The New York Times spoke to Andrew Bolton, curator in charge of the Costume Institute of the Met, about what to expect from the event’s 150th anniversary—and who will be co-chairing the proceedings. Below, everything to know about the 2020 Met Gala.
What is the Met 2020 Gala theme?
It’s time! Compared to 2019’s “Camp: Notes on Fashion” and 2018’s “Heavenly Bodies: Fashion and the Catholic Imagination,” a meditation on the passage of time is more abstract. But, Bolton argues that the theme will lend itself to a Met Gala built for the ages.
“Fashion is indelibly connected to time,” Bolton told the outlet. “It not only reflects and represents the spirit of the times, but it also changes and develops with the times.” The Times notes that the theme comes at a time of “tension between the desire for sustainability and a garment that lasts and the desire for planned obsolescence and a new garment that drives us back into a store” in the fashion industry.
Who are the Met Gala 2020 co-chairs?
The show will be chaired by Louis Vuitton’s Nicolas Ghesquière, Vuitton ambassador Emma Stone, and Lin-Manuel Miranda. The one and only Meryl Streep will also co-chair, making this her first-ever Met Gala appearance. (Streep walking alongside Vogue’s Anna Wintour? Be still my Devil Wears Prada-loving heart.)
When is the next Met Gala?
The Met Gala is at the Metropolitan Museum of Art in New York City on the first Monday in May each year. So save the date (and your Instagram scrolling) for May 4, 2020. Good luck to the celebrities and models trying to nail such a broad theme this year.
What will be displayed at the Met’s exhibition?
Per tradition, a show at the Met will follow the gala on May 7. This year, it “will feature 160 pieces of women’s fashion from the last 150 years, and beyond,” per The New York Times. Tracing back to 1870, 70 percent of the exhibit will be sourced from what the museum currently has, while 30 percent will be gifted for the 150th anniversary.
The theme is inspired by Virginia Woolf novels and French philosopher Henri Bergson’s theories on time. As such, a clock will greet Met visitors upon arrival, while excerpts from Woolf’s novels will adorn the walls as a “ghost narration,” Bolton told The Times.

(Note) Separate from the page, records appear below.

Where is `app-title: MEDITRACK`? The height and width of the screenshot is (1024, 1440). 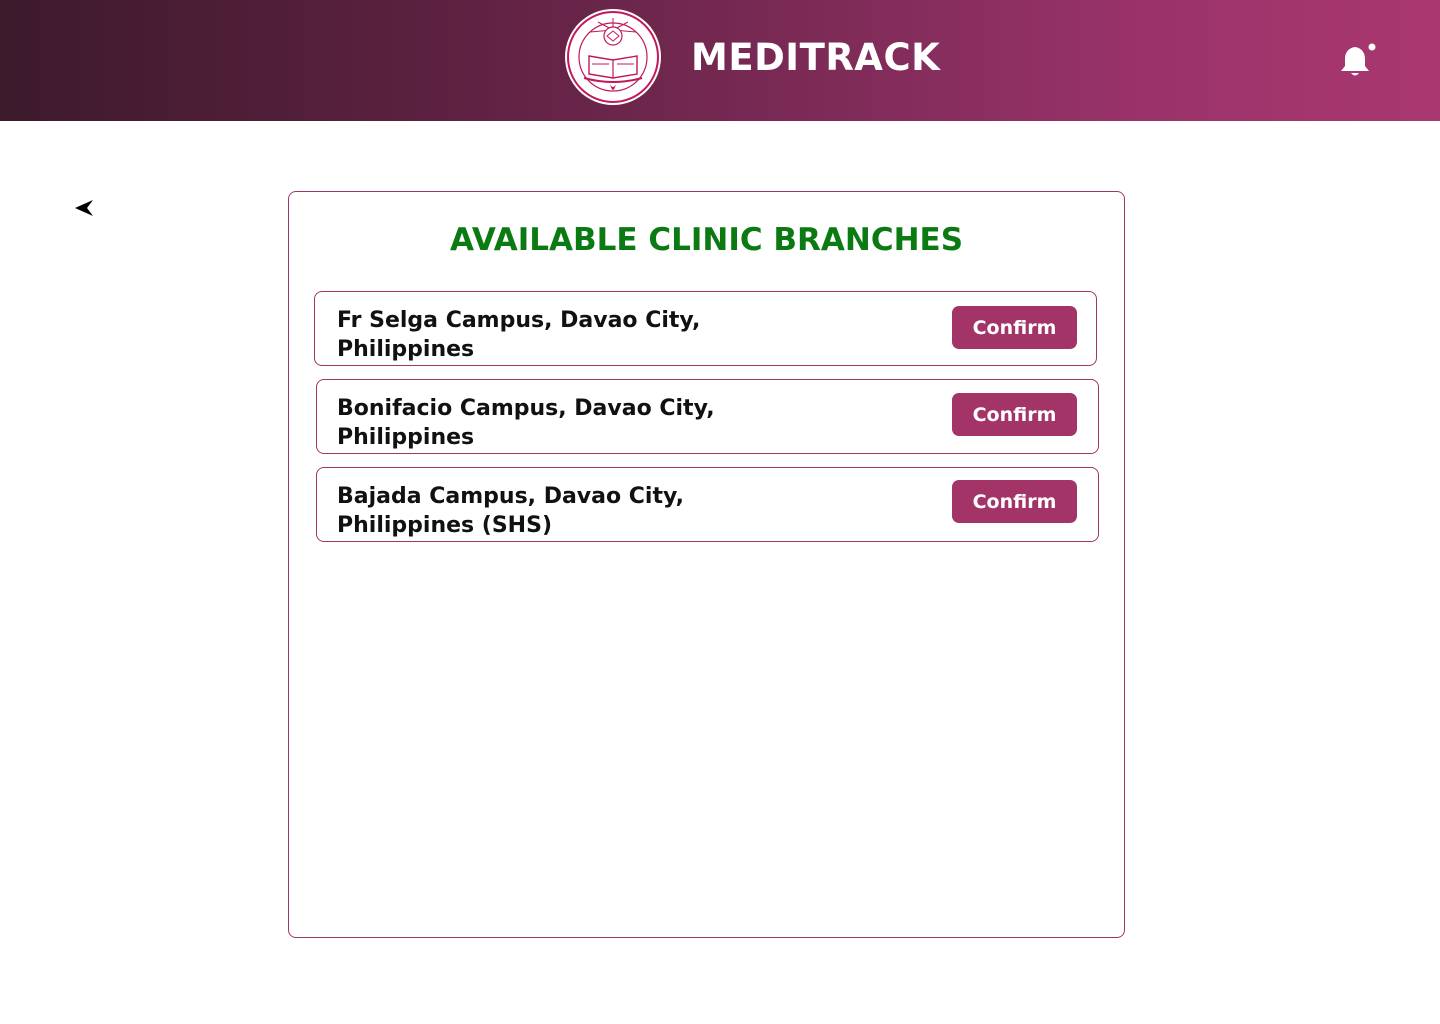
app-title: MEDITRACK is located at coordinates (816, 58).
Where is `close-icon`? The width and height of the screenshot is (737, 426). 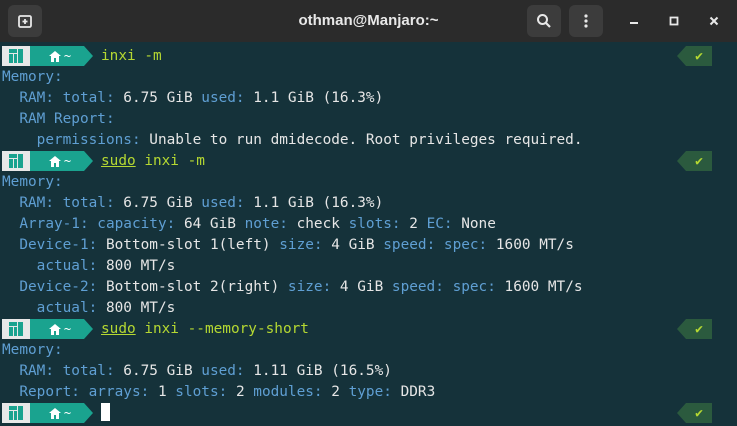
close-icon is located at coordinates (714, 21).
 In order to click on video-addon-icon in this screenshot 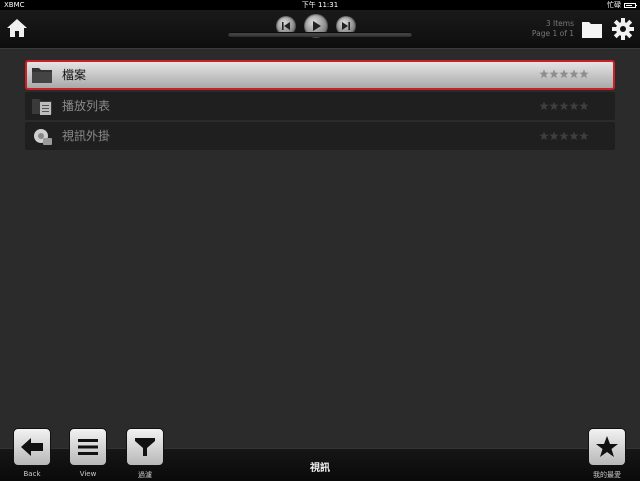, I will do `click(42, 136)`.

In a statement, Met Director Max Hollein said, “This exhibition will consider the ephemeral nature of fashion, employing flashbacks and fast-forwards to reveal how it can be both linear and cyclical. As such, the show will present a nuanced continuum of fashion over the Museum’s 150-year history.”
The Pulitzer Prize-winning novelist Michael Cunningham of The Hours, which was inspired by Woolf’s Mrs. Dalloway, will write a short story for the exhibition. Designed by Es Devlin, the mind behind Beyoncé’s “Formation” tour sets (!), the show will house designers including John Galliano, Helmut Lang, and Georgina Godley, to name a few. Per a press release, it will also contain time-bending crossovers such as a black silk faille princess-line dress from the late 1870s paired with an Alexander McQueen “Bumster” skirt from 1995.
The Costume Institute’s exhibition will run until September 7, 2020.